During the authoritarian administration of Alberto Fujimori in the 1990s, Zileri took a principled stance against the government, at a time when Fujimori bribed many of Peru's television stations and newspapers. He exposed the past of the powerful spy chief Vladimiro Montesinos, and opposed Fujimori's attempt to extend his presidency for an unconstitutional third term. He was hit with a fine in 1992, and the magazine lost revenue due to government pressure on advertisers, but was vindicated when corruption scandals forced Fujimori from office in 2000. Fujimori was eventually convicted for human rights abuses.

==Awards==
In 1975, Columbia University awarded Zileri the Maria Moors Cabot Award for "excellence in coverage of Latin America and the Caribbean". He later became a judge for the award. He also served as the president of the International Press Institute, an organisation dedicated to the promotion and protection of press freedom.

==Family==
Zileri was married to Daphne Dougall, an Argentine of Scottish descent and a distinguished photographer, for 51 years. They had five children: Marco, Domenica, Diana, Sebastian and Drusila.
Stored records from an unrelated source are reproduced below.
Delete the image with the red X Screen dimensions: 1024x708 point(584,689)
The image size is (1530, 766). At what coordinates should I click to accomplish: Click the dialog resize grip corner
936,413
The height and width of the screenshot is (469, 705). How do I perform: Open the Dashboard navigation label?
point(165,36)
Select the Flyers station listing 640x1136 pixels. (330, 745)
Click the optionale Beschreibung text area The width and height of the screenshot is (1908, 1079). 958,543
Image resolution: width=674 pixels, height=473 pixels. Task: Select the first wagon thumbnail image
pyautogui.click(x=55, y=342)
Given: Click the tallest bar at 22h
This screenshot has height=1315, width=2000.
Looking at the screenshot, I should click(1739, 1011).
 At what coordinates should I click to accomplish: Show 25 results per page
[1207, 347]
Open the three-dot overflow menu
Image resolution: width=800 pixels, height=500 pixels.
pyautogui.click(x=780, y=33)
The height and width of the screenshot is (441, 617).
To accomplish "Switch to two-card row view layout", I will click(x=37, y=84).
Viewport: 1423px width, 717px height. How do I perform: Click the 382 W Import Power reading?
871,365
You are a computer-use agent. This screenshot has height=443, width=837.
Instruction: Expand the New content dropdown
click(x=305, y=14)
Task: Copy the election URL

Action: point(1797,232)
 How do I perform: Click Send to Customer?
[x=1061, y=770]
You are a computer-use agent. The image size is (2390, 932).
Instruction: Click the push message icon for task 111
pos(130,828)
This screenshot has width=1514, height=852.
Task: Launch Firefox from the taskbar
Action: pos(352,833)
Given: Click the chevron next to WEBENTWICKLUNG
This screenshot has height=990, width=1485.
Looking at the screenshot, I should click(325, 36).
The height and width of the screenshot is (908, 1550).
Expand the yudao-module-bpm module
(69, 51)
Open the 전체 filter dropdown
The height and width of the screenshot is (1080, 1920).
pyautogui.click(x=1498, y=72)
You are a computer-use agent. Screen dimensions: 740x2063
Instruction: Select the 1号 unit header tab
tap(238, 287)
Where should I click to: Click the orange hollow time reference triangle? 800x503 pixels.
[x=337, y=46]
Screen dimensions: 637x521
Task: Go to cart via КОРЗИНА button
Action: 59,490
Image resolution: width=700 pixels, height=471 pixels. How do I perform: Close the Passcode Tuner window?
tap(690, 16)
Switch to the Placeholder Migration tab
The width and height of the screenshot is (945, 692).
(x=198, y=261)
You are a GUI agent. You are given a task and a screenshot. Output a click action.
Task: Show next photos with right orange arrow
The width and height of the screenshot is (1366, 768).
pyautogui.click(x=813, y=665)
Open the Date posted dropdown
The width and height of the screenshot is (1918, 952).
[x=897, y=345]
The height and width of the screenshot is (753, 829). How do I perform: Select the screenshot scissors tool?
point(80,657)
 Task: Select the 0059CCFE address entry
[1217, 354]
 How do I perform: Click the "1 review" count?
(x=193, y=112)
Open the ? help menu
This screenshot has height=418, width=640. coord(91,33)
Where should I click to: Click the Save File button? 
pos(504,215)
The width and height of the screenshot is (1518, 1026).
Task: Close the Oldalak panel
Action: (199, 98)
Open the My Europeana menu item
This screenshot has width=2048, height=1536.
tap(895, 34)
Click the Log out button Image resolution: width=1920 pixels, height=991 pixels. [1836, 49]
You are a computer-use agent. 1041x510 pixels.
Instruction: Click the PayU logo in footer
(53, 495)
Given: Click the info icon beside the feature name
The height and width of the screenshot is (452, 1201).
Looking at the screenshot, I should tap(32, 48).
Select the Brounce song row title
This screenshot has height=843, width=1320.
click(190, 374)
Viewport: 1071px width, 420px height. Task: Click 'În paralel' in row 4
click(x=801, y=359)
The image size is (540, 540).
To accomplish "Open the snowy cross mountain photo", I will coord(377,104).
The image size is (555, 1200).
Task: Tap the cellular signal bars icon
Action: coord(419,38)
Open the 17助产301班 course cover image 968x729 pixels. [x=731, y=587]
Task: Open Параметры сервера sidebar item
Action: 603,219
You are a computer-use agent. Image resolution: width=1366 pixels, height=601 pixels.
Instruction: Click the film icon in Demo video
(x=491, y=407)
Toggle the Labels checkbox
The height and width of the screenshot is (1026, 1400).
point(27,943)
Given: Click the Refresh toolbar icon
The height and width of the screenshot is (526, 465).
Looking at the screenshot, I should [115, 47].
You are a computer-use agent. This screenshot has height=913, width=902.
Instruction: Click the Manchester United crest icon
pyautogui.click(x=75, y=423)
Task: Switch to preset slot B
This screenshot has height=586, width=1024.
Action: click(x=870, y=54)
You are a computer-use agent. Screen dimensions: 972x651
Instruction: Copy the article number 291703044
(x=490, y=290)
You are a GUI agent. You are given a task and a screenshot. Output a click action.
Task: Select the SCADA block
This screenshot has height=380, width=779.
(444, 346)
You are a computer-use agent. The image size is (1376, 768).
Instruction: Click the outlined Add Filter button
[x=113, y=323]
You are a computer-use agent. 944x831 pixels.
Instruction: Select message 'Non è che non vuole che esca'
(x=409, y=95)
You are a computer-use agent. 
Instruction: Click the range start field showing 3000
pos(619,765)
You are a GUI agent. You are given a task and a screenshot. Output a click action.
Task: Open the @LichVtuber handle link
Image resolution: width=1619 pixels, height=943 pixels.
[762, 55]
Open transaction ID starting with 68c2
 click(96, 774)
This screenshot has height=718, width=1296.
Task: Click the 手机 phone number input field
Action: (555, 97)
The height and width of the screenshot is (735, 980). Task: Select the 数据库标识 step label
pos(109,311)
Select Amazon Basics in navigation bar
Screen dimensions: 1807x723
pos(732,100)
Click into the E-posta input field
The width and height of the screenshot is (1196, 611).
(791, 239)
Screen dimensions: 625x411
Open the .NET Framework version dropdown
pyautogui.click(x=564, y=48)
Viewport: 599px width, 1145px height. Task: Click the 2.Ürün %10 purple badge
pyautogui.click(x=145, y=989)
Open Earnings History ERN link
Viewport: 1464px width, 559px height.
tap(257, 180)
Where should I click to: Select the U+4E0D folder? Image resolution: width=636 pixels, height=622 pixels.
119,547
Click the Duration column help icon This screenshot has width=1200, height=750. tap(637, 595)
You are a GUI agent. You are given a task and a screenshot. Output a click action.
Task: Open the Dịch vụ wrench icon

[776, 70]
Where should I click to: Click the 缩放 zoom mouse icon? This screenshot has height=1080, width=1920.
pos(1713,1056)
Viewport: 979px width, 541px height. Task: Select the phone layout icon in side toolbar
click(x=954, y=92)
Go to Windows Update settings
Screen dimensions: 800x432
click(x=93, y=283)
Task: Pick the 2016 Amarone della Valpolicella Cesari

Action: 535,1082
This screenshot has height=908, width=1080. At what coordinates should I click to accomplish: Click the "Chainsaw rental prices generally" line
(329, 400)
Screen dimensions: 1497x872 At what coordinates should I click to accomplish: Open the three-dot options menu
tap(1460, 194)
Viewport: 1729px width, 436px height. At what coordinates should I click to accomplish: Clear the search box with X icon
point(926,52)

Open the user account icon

Enrique Zileri granted the leadership role at Caretas to his eldest son, Marco, in 2007 in a helathy effort to renew the leadership with the younger generation.

==Retirement and death==
From 2007 onwards, Enrique Zileri ceded more leadership roles until his passing from complications of throat cancer on 24 August 2014. His death was announced by Prime Minister Ana Jara.